TASK ITEM
Transcribe exactly everything in the data below from the line containing "Given: Click the Infrastructure token tag" down to the line containing "Screen dimensions: 1250x586", both lines included and nothing further.
(Beginning of EXTRACTED ENTRIES)
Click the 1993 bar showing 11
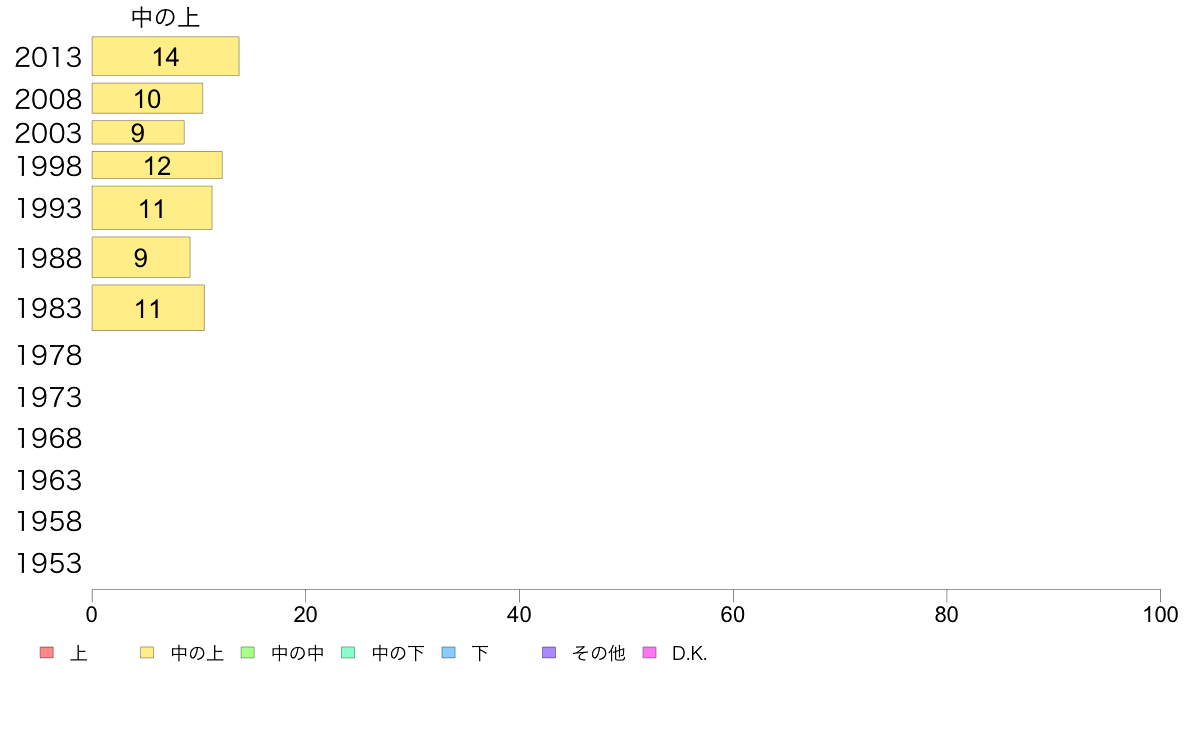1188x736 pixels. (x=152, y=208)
(End of EXTRACTED ENTRIES)
(Beginning of EXTRACTED ENTRIES)
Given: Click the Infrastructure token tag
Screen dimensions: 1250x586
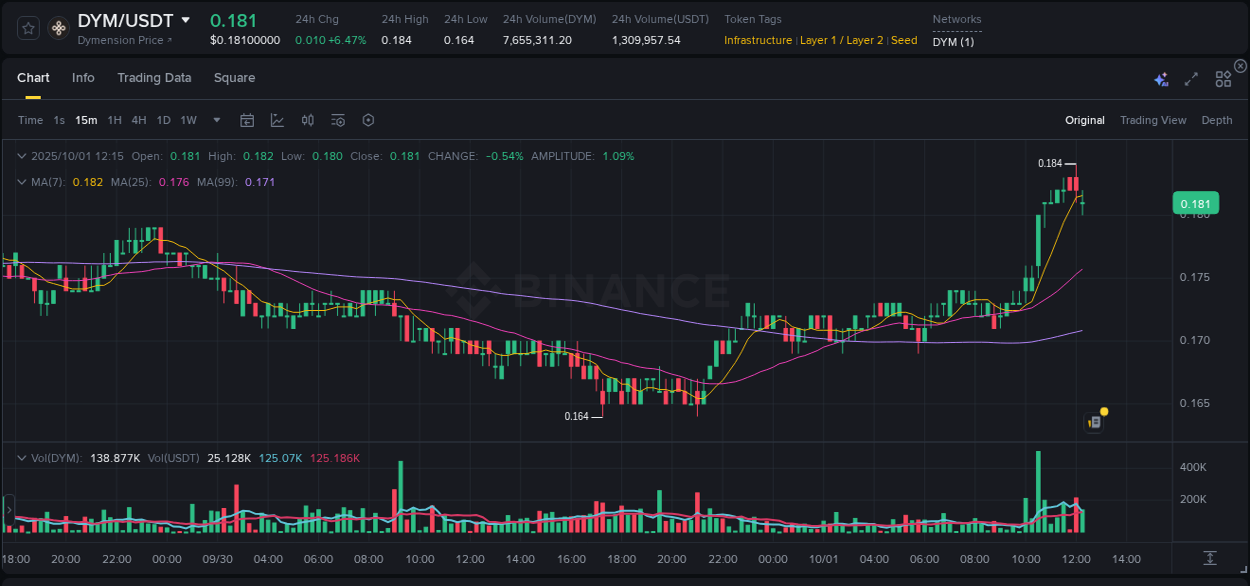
(End of EXTRACTED ENTRIES)
(Beginning of EXTRACTED ENTRIES)
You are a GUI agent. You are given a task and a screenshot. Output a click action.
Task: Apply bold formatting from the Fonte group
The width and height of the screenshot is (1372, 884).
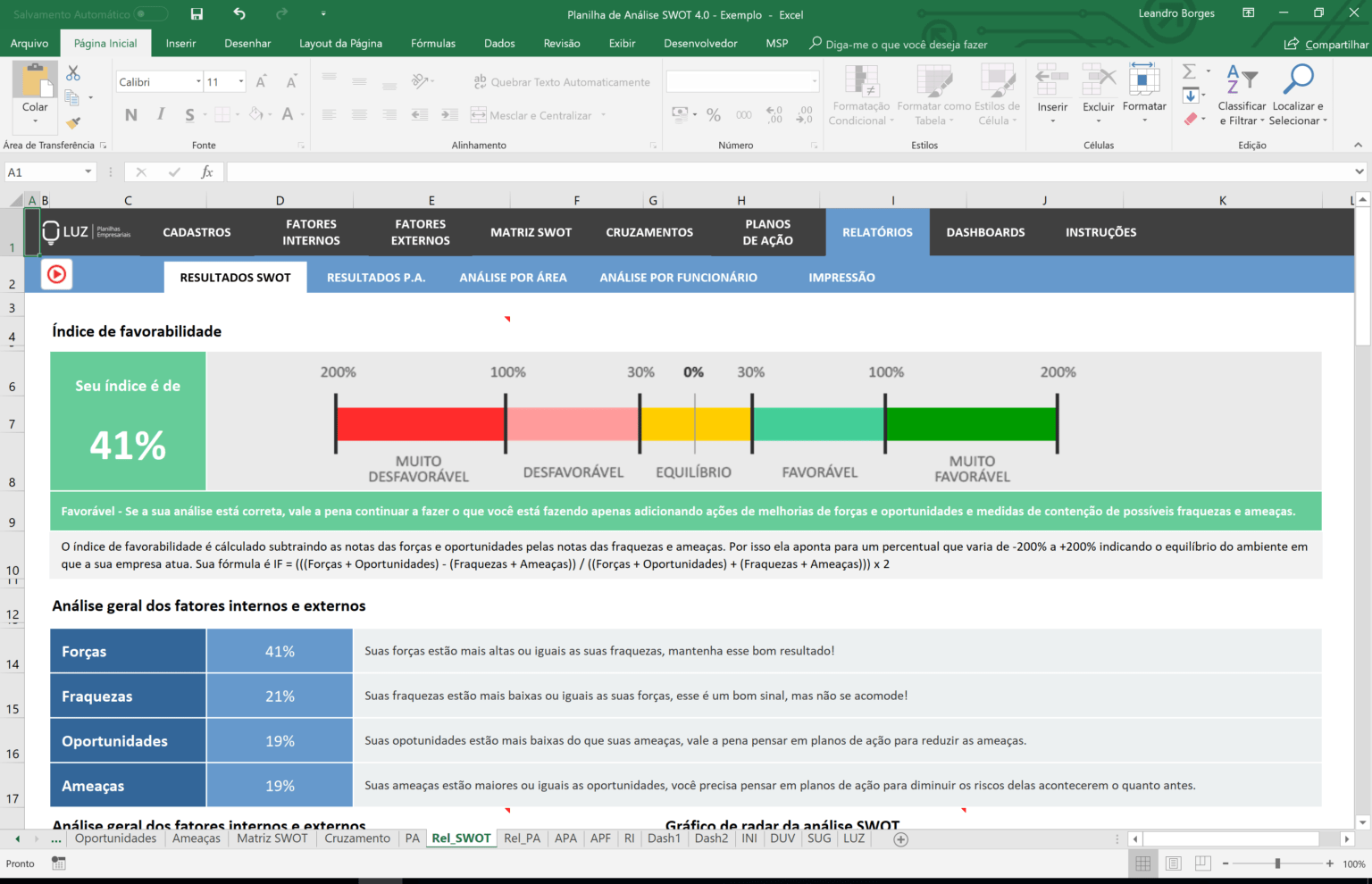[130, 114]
(End of EXTRACTED ENTRIES)
TASK RESULT
Given: Click the Infrastructure token tag
Screen dimensions: 1250x586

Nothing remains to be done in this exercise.